According to his Web site (www.linkwraylegend.com), Wray died at home on Nov. 5 in Copenhagen, Denmark, his home for many years. No cause of death was given beyond a statement that “…his heart was getting tired.”
Word of Wray’s death got out after private funeral services on Friday. Bob Dylan paid tribute to Wray on Sunday night, opening his performance at London’s Brixton Academy with an abbreviated version of “Rumble.”
Though his biggest hit was nearly a half-century ago, Wray remained an influential elder figure, cited as a key figure in the evolution of punk and heavy metal guitar. In 2002, Guitar World magazine included Wray on a list of the 100 greatest guitarists of all time.
“He is the king,” Pete Townshend of The Who once wrote in the liner notes to a Wray album. “If it hadn’t been for Link Wray and ‘Rumble,’ I would have never picked up a guitar.”
Born Frederick Lincoln Wray, Jr., in Dunn in 1929, Wray was three-quarters Shawnee Indian. Legend has it that Hambone, an African-American guitarist who was traveling with Barnum and Bailey’s circus, taught Wray how to play guitar when he was just 8 years old.
Wray started out playing in bands with his brothers under various names — Lucky Wray and the Lazy Pine Wranglers, Lucky Wray and the Palomino Ranch Hands and Link Wray and the Wraymen, among others. Early on, he sang as well as played guitar. But after losing a lung to tuberculosis while on active duty during the Korean War, Wray played mostly instrumentals.
Wray struck gold with his first and biggest hit, “Rumble,” which hit No. 16 in 1958 despite being banned in some cities for the alleged violence of its sonic overtones. Wray’s playing on “Rumble” was the dirty underside of guitarist Duane Eddy’s clean twang, with an ominous, distinctively distorted tone. Wray got the effect by punching holes in his amplifier speaker with a pencil.
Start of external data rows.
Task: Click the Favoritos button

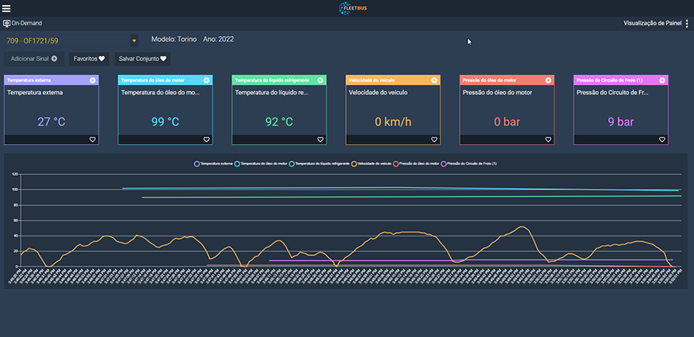Action: click(x=89, y=58)
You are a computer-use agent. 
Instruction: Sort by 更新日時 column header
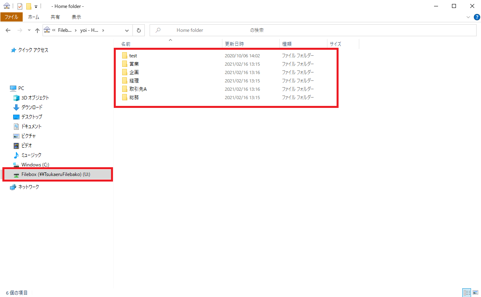(x=235, y=44)
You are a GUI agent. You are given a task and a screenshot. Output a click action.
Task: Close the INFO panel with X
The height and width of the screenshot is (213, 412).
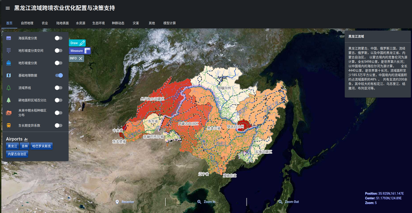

“Most people only know Link Wray for ‘Rumble,’ but all his work has that really stinging, biting tone,” says Jon Heames, a guitar-teacher in Raleigh and veteran of many Triangle bands. “‘Rumble’ was actually considered dangerous at the time, like it might cause kids to join gangs or something just by virtue of its guitar tone. It’s quaint now, to think that a dirty guitar sound could lead someone down an evil path. But that’s how revolutionarily fuzzy it was.
“He perfected an attitude and a look as one of the original leather-jacketed punks. Long before the Ramones, Link Wray was the ultimate scary greasy biker guy at a time when there was the fear that gangster bikers might invade the sockhop and start a brawl.”
Wray had a few more hits, including 1959’s “Raw-Hide,” although none as big as “Rumble.” But he continued working and recording throughout his life, touring the U.S. as recently as last summer. “Rumble” remains his calling card, one of the rock era’s most recognizable pieces of music. Quentin Tarantino’s “Pulp Fiction,” Steven Spielberg’s “Independence Day” and the 2004 surfing documentary “Riding Giants” are just a few of the movies the song has been in over the years.
Wray is survived by his wife and son, Olive and Oliver Wray.